The process of relocating the southern approach of Highway 53 to Virginia continues to move along.   Minnesota Department Of Transportation officials will present the two current proposals to the public at a meeting today.

One of the two routes recommended for further study would shift the highway to the west and over the backfilled Auburn Pit. The other route would shift the highway east and north and over the water-filled Rouchleau Pit.

MNDOT needs to move the highway due to United Taconites notification that it intends to mine the area underneath - something that is allowed under terms of their easement.

In 1960, the state built the Virginia-area stretch of Highway 53 — which carried an average of 22,400 vehicles a day in 2009 — by obtaining an easement on mining company land. But the company kept the right to cancel the easement with at least three years’ notice.

In 2010, United Taconite informed the state that it needs to move about a mile of the four-lane highway between state Highway 135 and Second Avenue West in Virginia to make way for expansion of its mine pit.

Multiple alternative routes have been considered;  The state has now narrowed that field down to two.
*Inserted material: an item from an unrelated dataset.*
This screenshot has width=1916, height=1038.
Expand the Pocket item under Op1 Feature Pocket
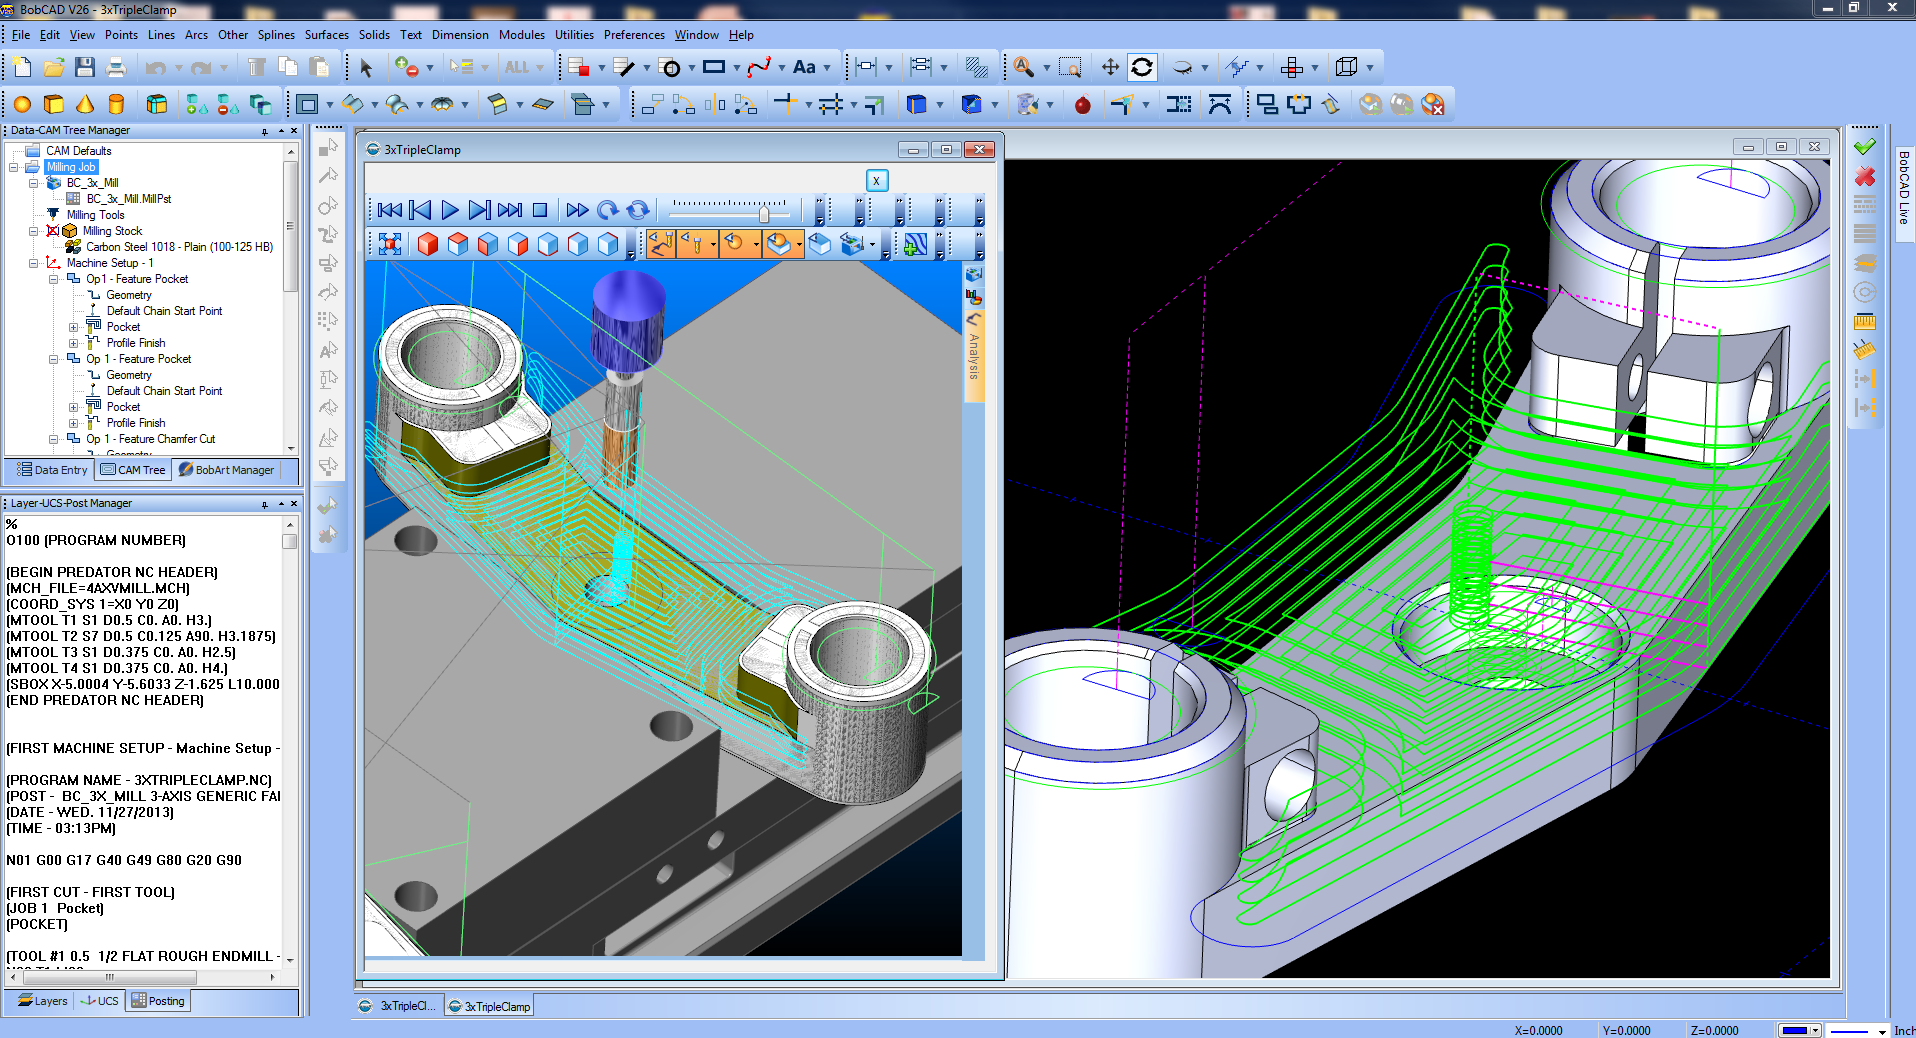click(x=72, y=327)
Since receiving United Taconite’s notification, MnDOT has examined 11 possible new routes, along with the options of trying to acquire long-term rights to the current highway and of closing the highway and not building a replacement, forcing traffic onto existing roads.

A recently released draft scoping document narrowed the recommended list to two new routes and a possible attempt to acquire long-term rights to the current highway. The idea of not replacing the highway would also be evaluated for purposes of comparison in a draft Environmental Impact Statement.